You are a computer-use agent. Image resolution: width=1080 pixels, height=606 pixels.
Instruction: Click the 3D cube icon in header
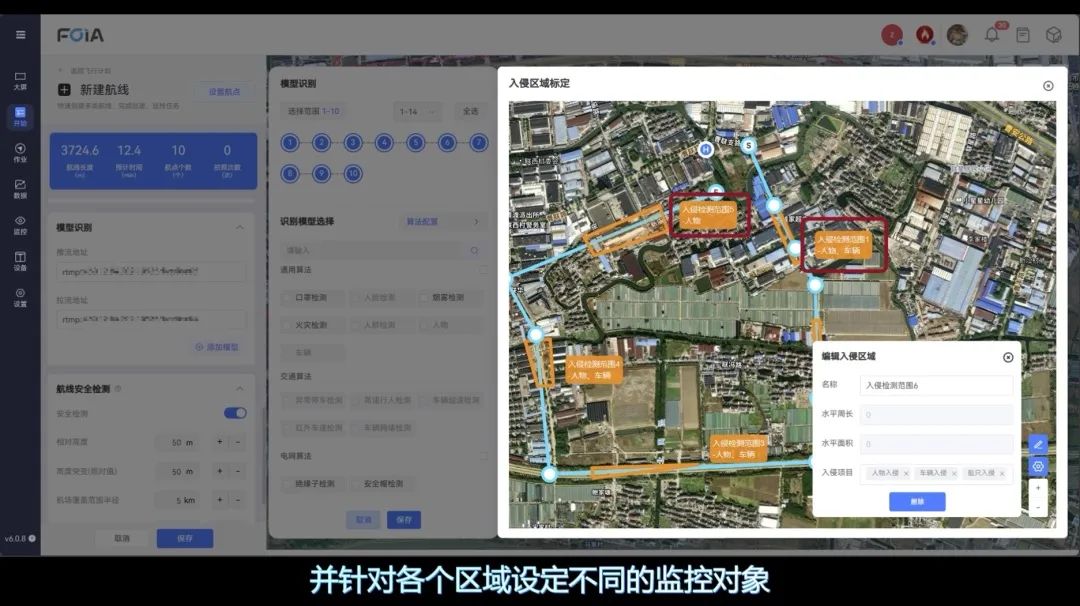coord(1053,35)
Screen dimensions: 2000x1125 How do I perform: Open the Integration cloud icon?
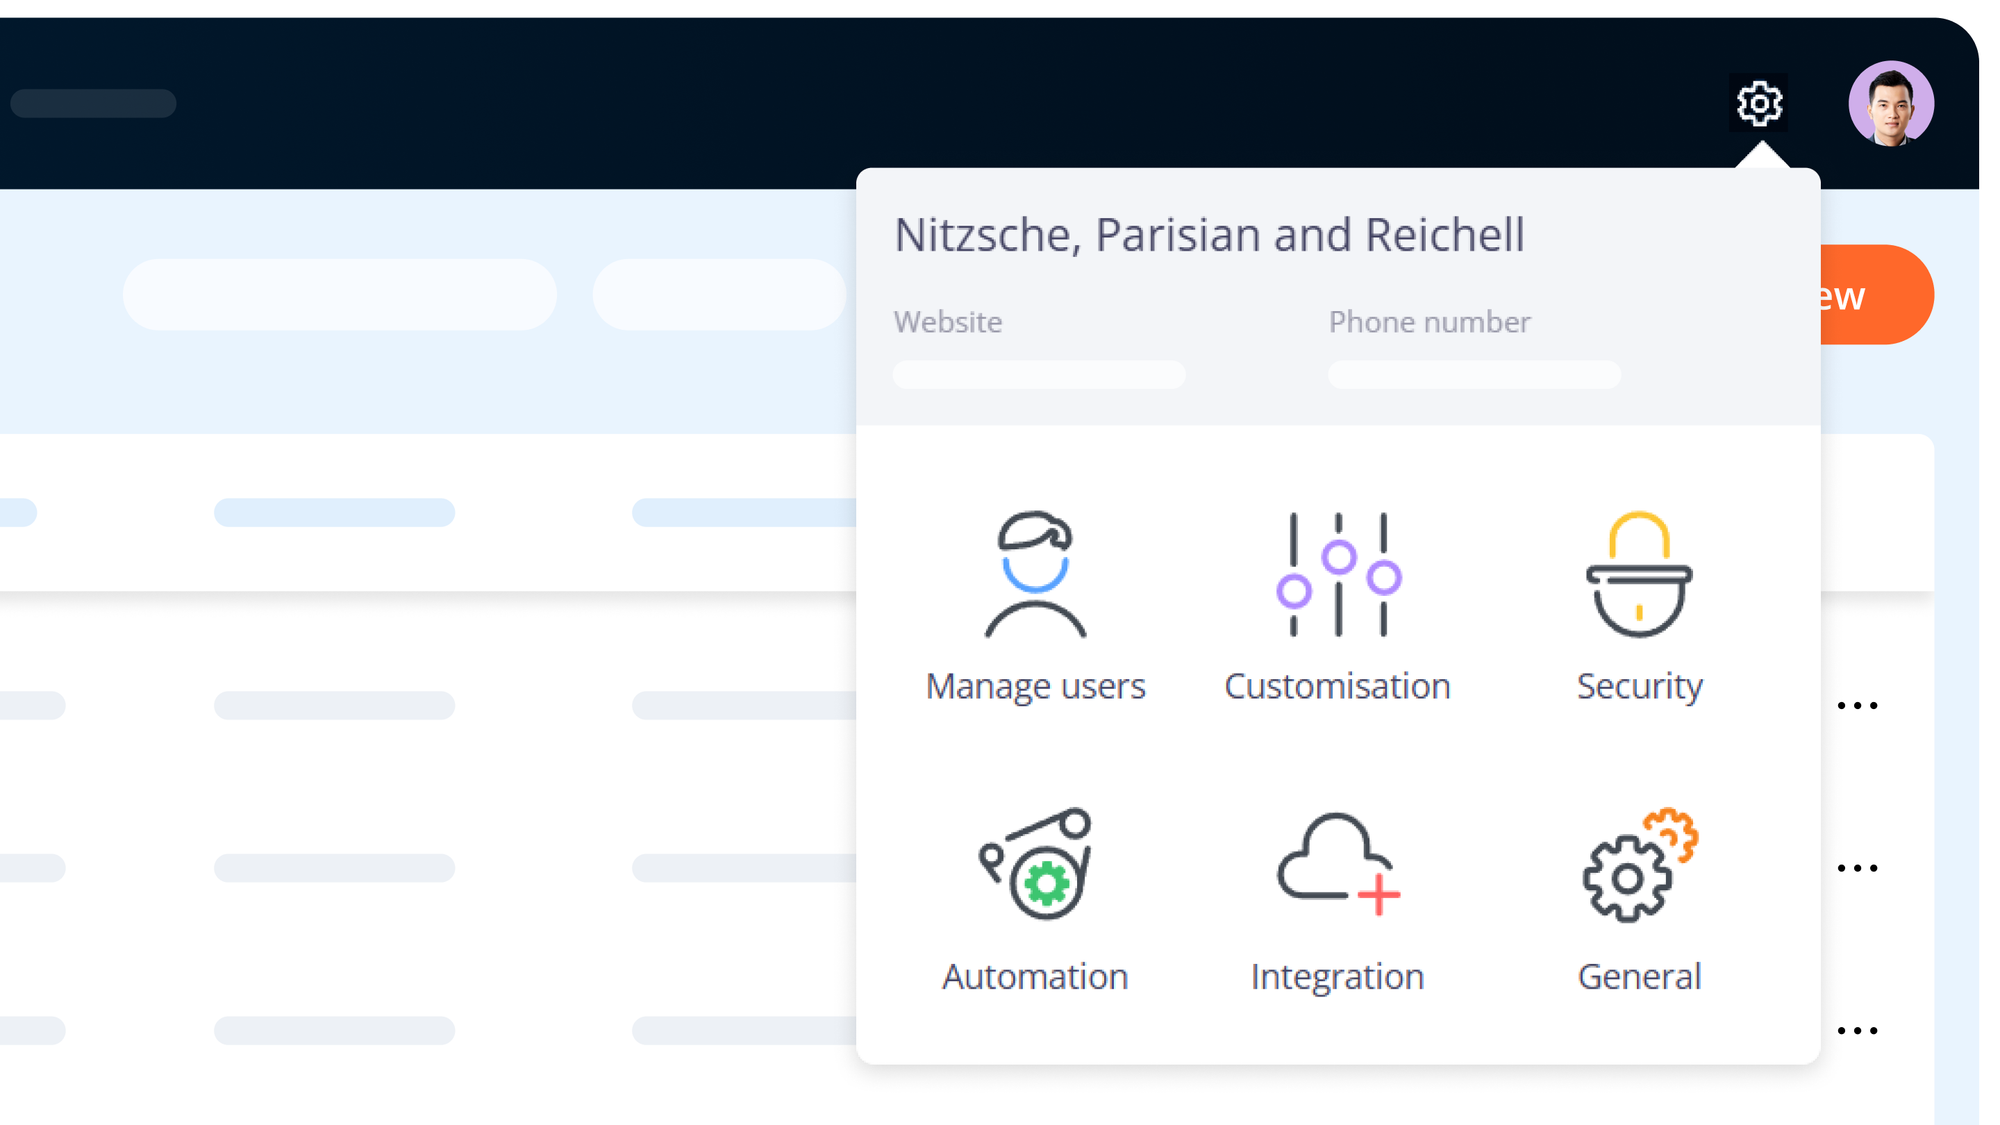[x=1338, y=864]
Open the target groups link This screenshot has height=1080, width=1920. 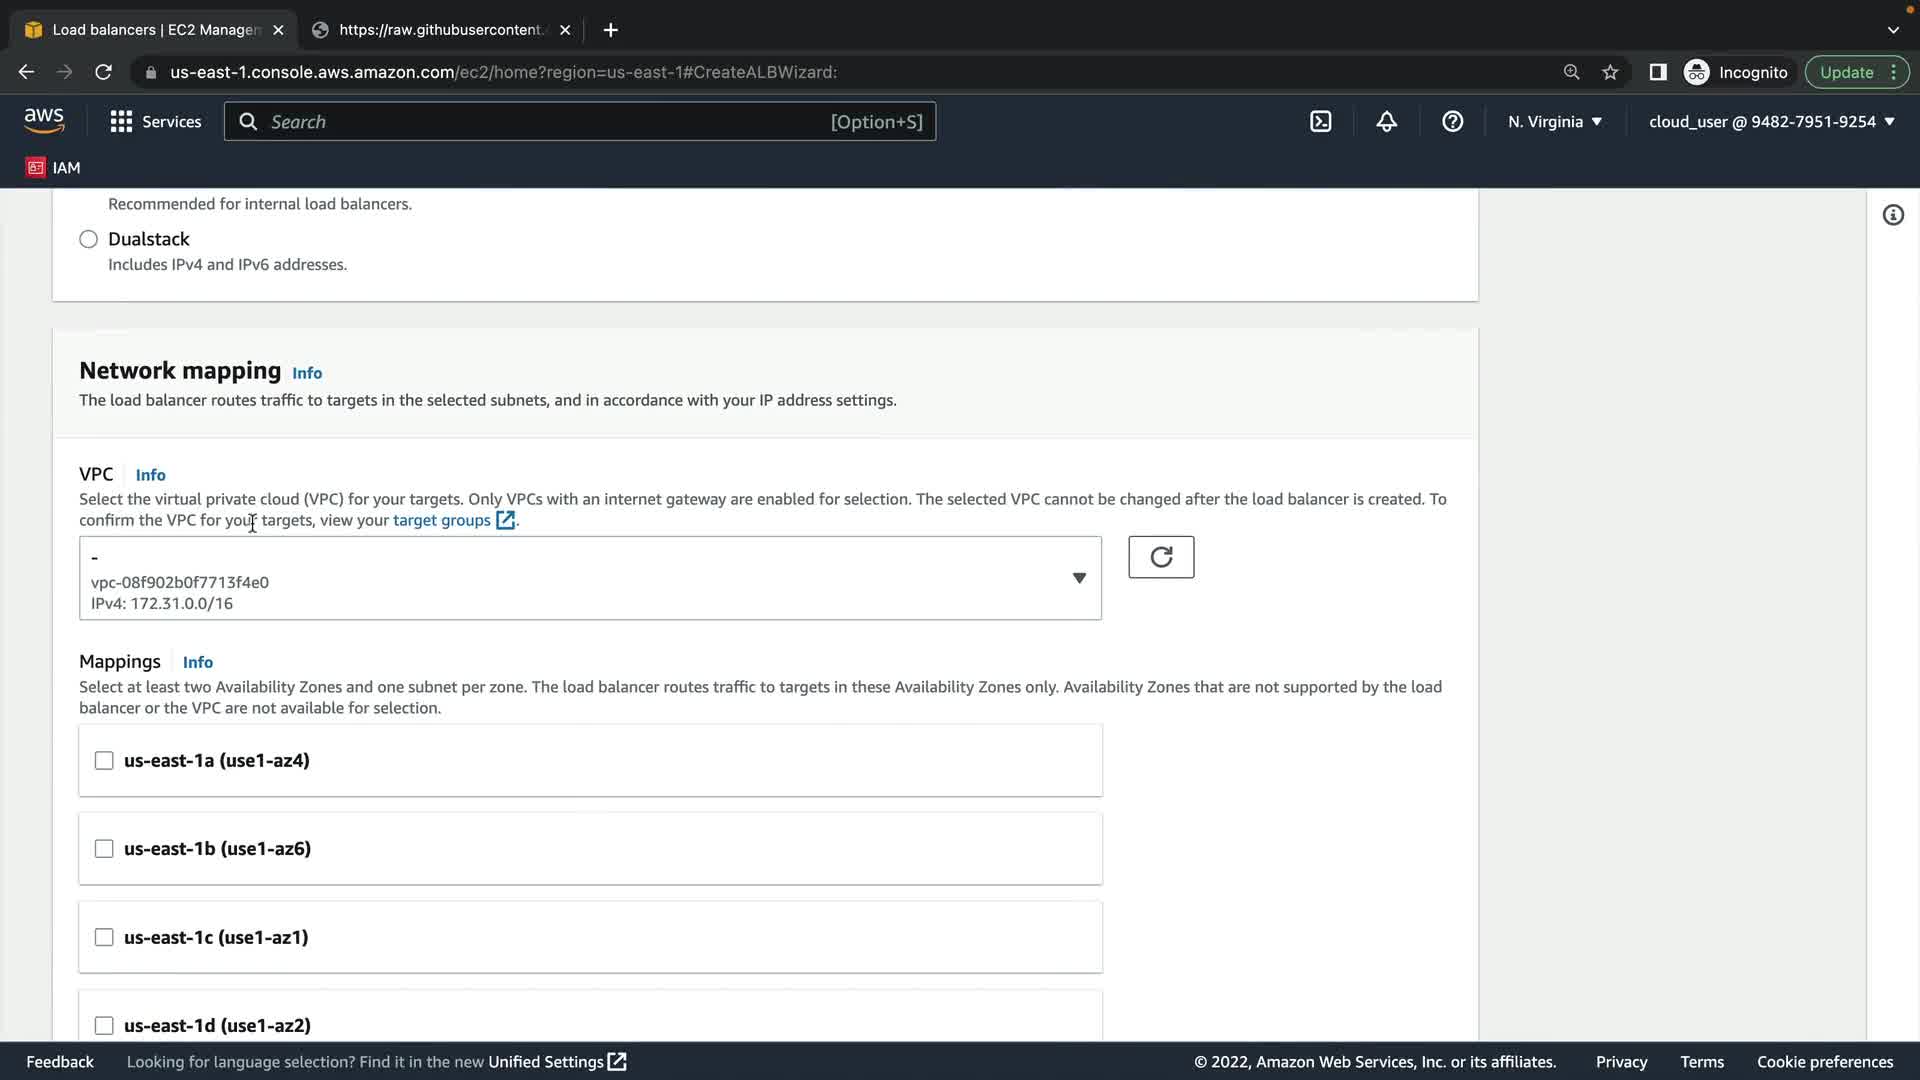click(442, 520)
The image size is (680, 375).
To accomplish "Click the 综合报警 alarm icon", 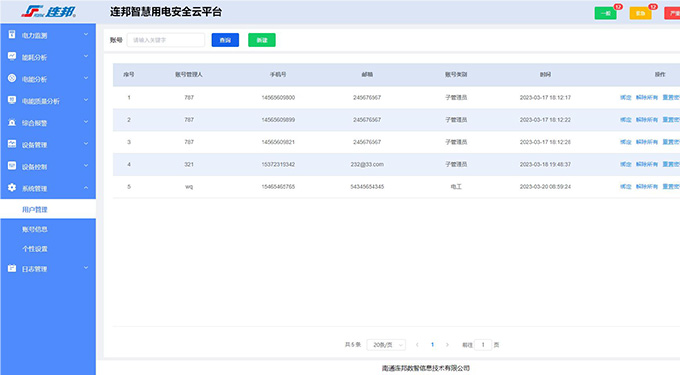I will click(12, 122).

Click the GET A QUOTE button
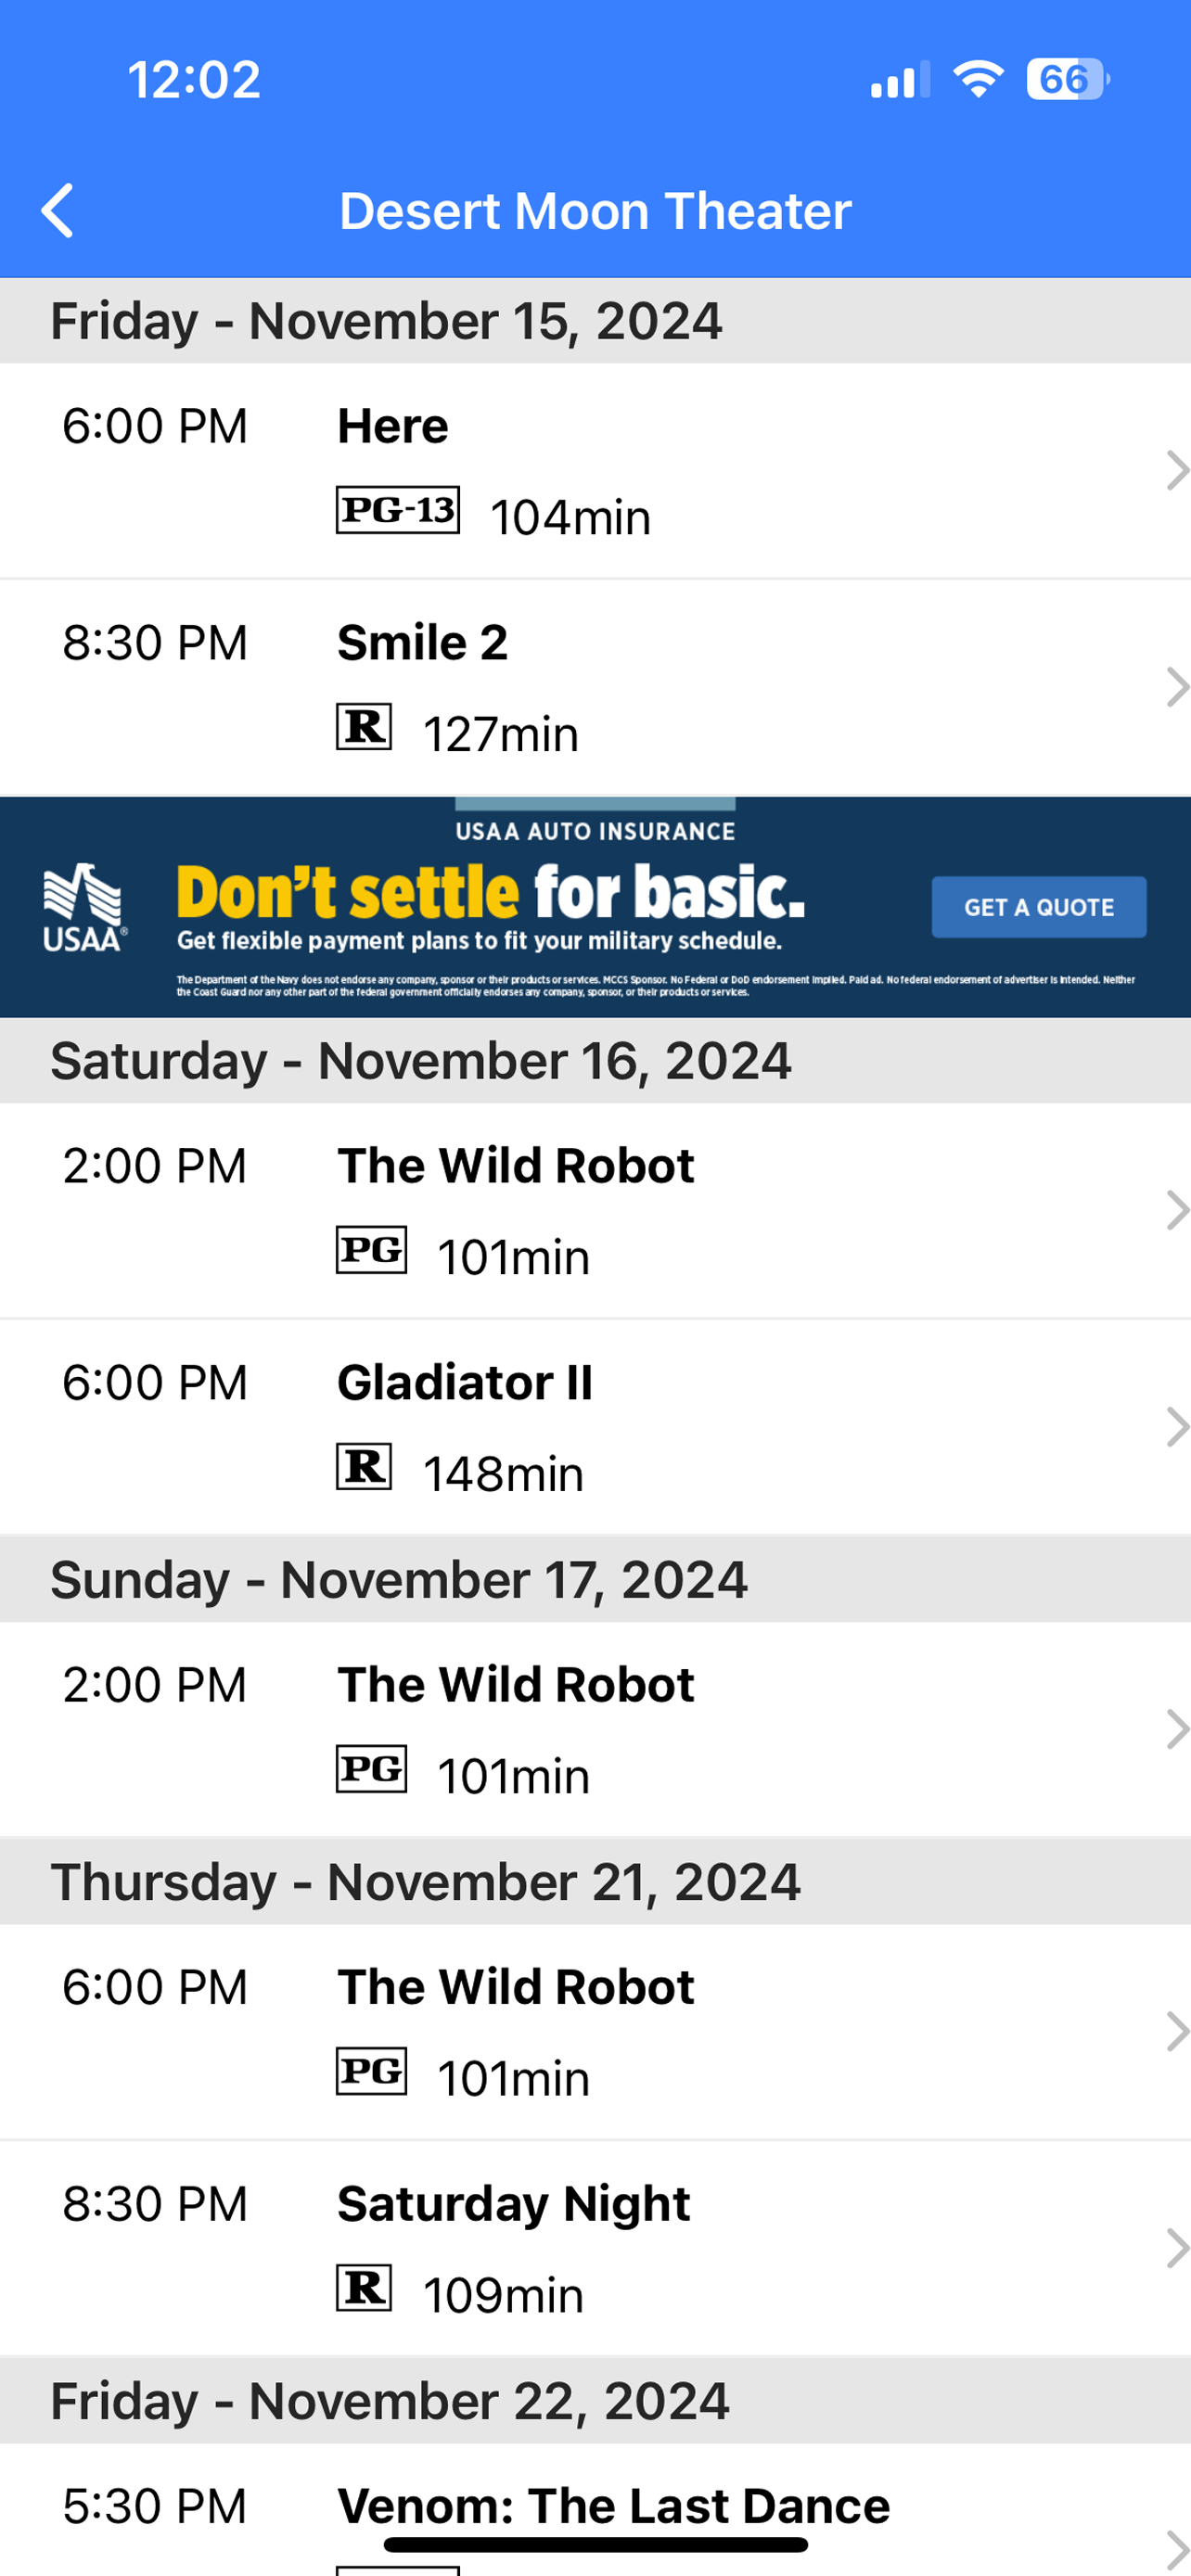(1039, 907)
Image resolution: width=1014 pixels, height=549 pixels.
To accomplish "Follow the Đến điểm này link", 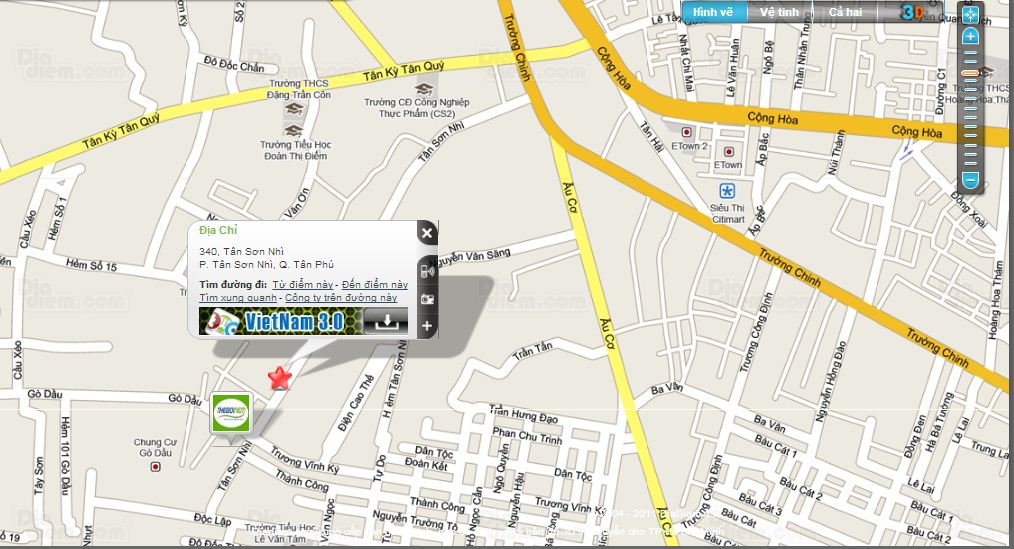I will 375,285.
□ □ □
_Short exercise_. Find every line in the listing that contains the word "resolution" and copy each of those lines.

_Reply to the task_.
You are a computer-use agent. Image resolution: width=1080 pixels, height=606 pixels.
Image resolution: width=1014 pixels, height=549 pixels.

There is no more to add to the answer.